Looking Afresh at Hobbes’s Moral & Political Philosophy


Having recently read S.A. Lloyd’s two remarkable books on Hobbes’s moral and political philosophy, namely, Ideals as Interests in Hobbes’s Leviathan: The Power of Mind over Matter (1992)* and Morality in the Philosophy of Thomas Hobbes: Cases in the Law of Nature (2009), as well as the late Perez Zagorin’s Hobbes and the Law of Nature (2009), I was inspired to look afresh at Hobbes’s Leviathan (De Cive and Behemoth will come later). While there’s much I’d like to share with readers about what I’ve learned, including material that may not be well-known or appreciated or may simply be misunderstood, I’ve selected a couple of passages for reflection. Perhaps some readers will be prompted to read Hobbes for themselves, yet again or for the first time. And should you want the expertise of others to guide and assist your efforts, one would be hard-pressed to find more able scholars than Lloyd and Zagorin.

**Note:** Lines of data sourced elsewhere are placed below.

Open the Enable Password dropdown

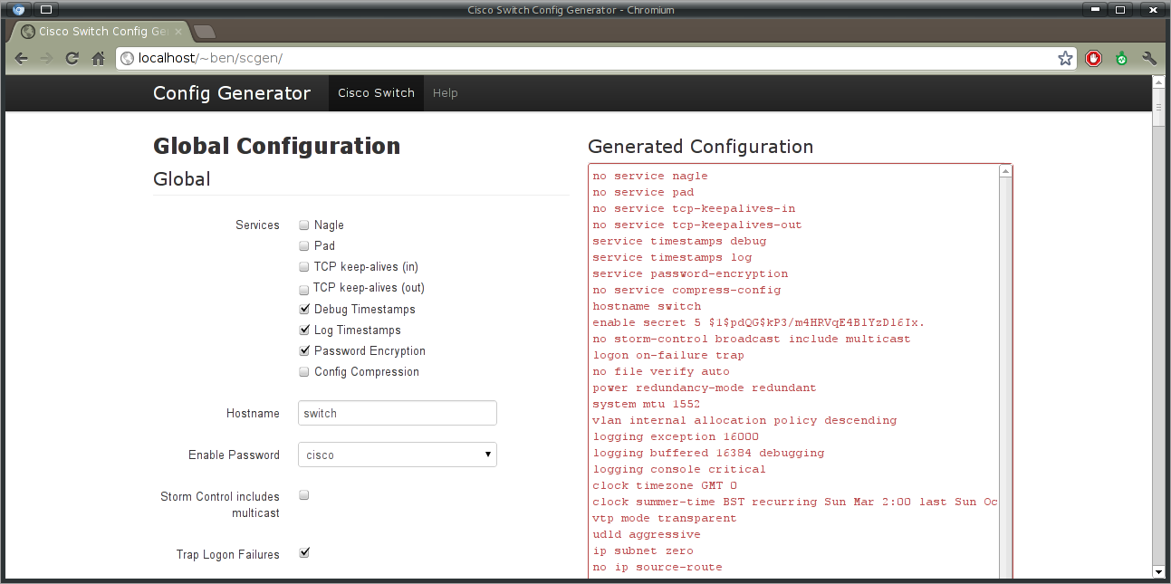[397, 455]
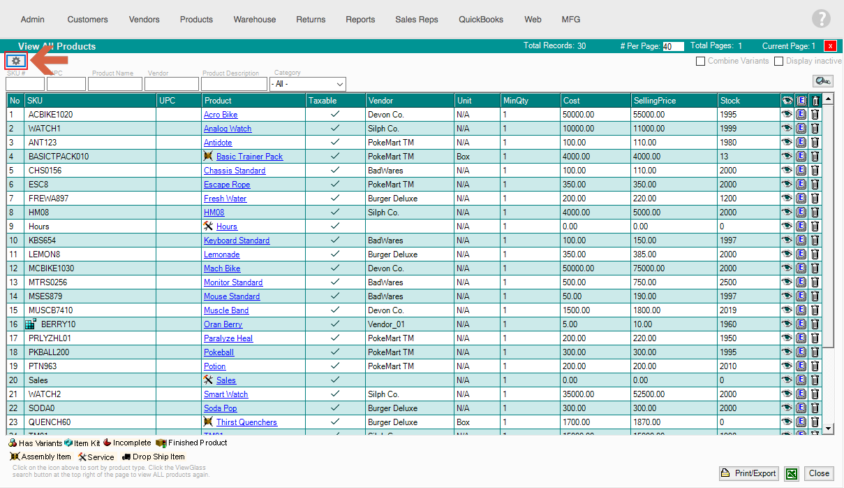The height and width of the screenshot is (488, 844).
Task: Click the ViewGlass search button
Action: point(822,82)
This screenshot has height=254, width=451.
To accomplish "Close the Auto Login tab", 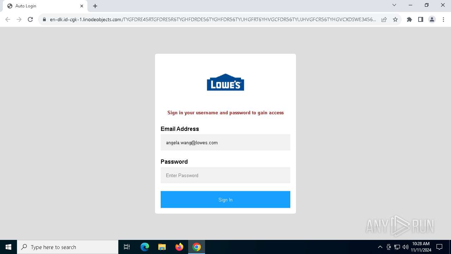I will (82, 6).
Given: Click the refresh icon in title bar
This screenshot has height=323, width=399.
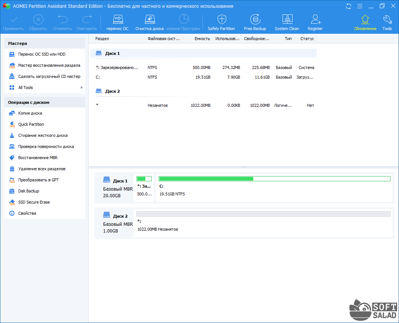Looking at the screenshot, I should 348,6.
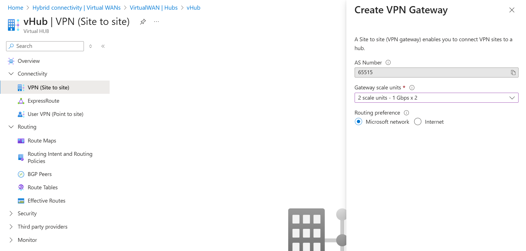The image size is (526, 251).
Task: Open the BGP Peers menu item
Action: tap(40, 174)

“The Laws of Nature…[are] contained in this one Sentence, approved by all the world, ‘Do not that to another, which thou thinkest unreasonable to be done by another to thy self.’”—This is of course a negative formulation of the Golden Rule, on which there is a fair amount of literature but little of which is of high quality. For perspicacious treatments, I suggest one consult Jeffrey Wattles’ The Golden Rule (1996), Anna Wierzbicka’s discussion in What Did Jesus Mean? Explaining the Sermon on the Mount and the Parables in Simple and Universal Human Concepts (2001): 191-202, and Neil Duxbury’s “Golden Rule Reasoning, Moral Judgment and Law,” Notre Dame Law Review, 84 (2009): 1529-1605.

“[I]f the Soveraign employ a Publique Minister, without written Instructions what to doe; he is obliged to take for Instructions The Dictates of Reason; As if he make a Judge, the Judge is to take notice, that his sentence ought to be according to the reason of his Soveraign, which being always understood to be Equity, he is bound to it by the Law of Nature…. All which Instructions of naturall Reason may be comprehended under one name of Fidelity, which is a branch of naturall Justice.”

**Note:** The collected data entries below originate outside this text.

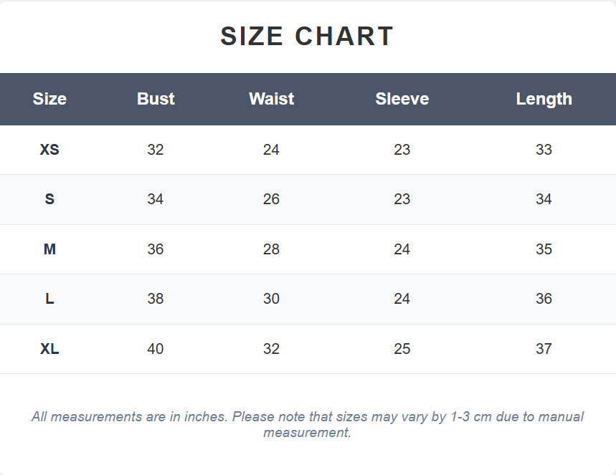Select the XL size row label
Viewport: 616px width, 475px height.
(49, 349)
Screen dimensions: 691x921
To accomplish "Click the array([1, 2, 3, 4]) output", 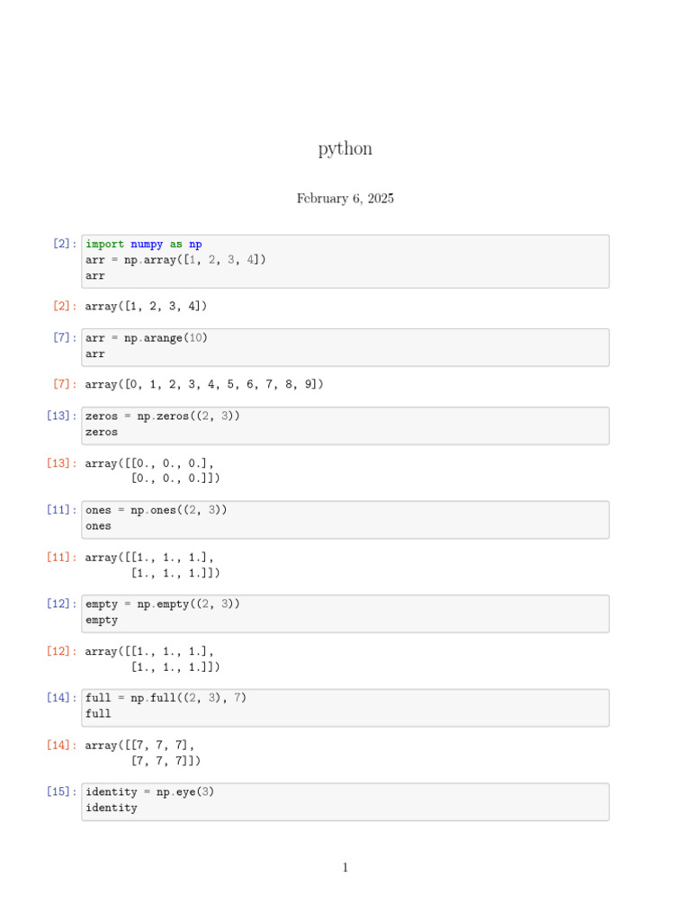I will coord(146,307).
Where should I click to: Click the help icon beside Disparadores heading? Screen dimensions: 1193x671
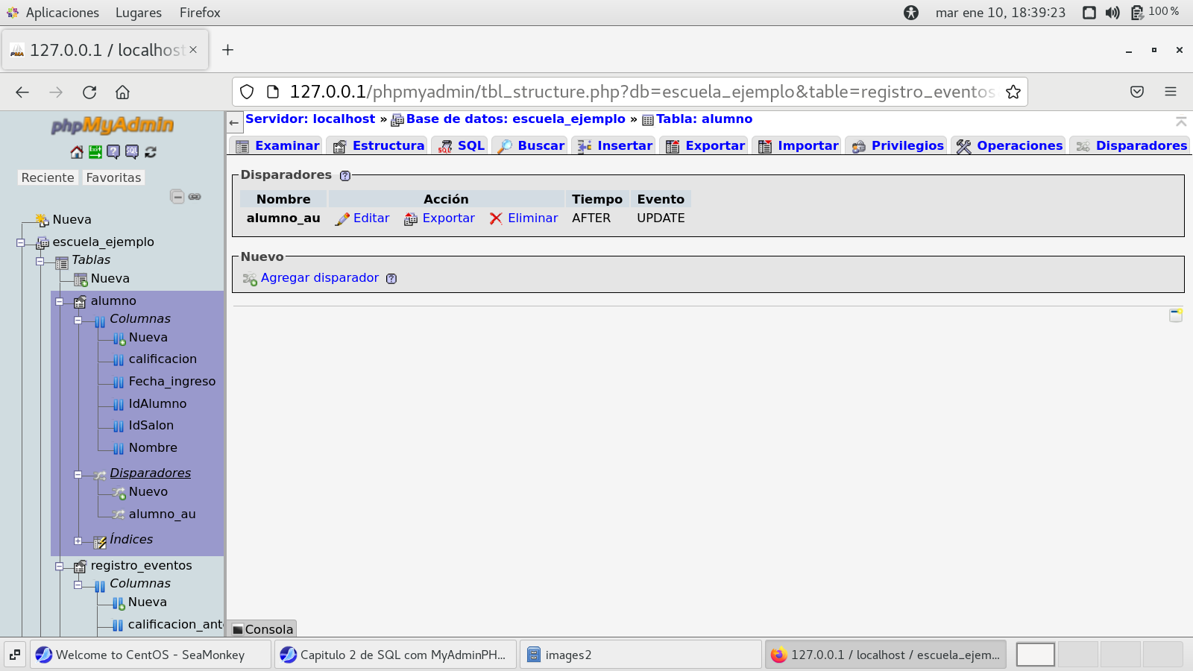pyautogui.click(x=345, y=176)
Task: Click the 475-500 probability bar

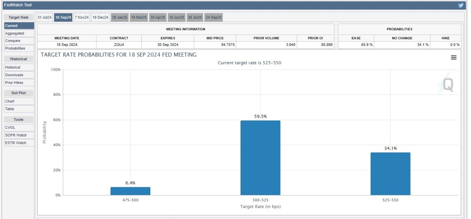Action: pos(130,191)
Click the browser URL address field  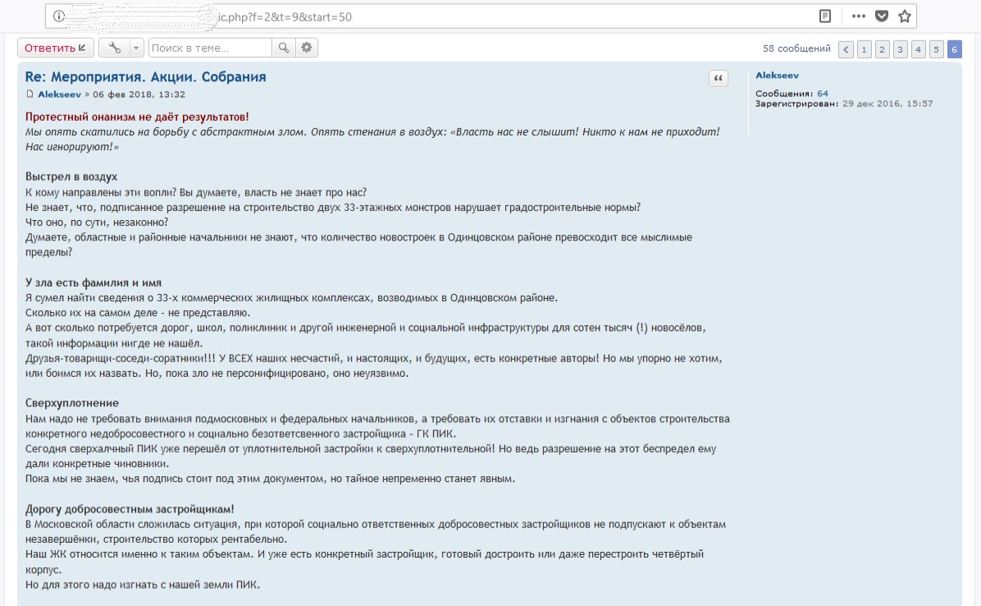(x=410, y=16)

“The unwritten Law of Nature, though it be easy to such, as without partiality, and passion, make use of this naturall reason, and therefore leaves the violators thereof without excuse; yet considering there be very few, perhaps none, that in some cases are not blinded by self love, or some other passion, it is now become of all Laws the most obscure; and has consequently the greatest need of able Interpreters.”

“The things that make a good Judge, or good Interpreter of the Lawes, are, first, A right understanding of that principall Law of Nature called Equity; which depending not on the reading of other mens Wrongs, but on the goodnesse of a mans own naturall Reason, and Meditation, is presumed to be in those most, that have had most leisure, and the most inclination to meditate thereon. Secondly, Contempt of unnecessary Riches and Preferments. Thirdly, To be able in judgement to devest himselfe of all feare, anger, hatred, love, and compassion. Fourthly, and lastly, Patience to heare, diligent attention in hearing; and memory to retain, digest and apply what he hath heard.”

Hobbes, Thomas (Richard Tuck, ed.). Leviathan. Cambridge, UK: Cambridge University Press, 1991.

* I discussed Lloyd’s first book on this blog here, here, and here.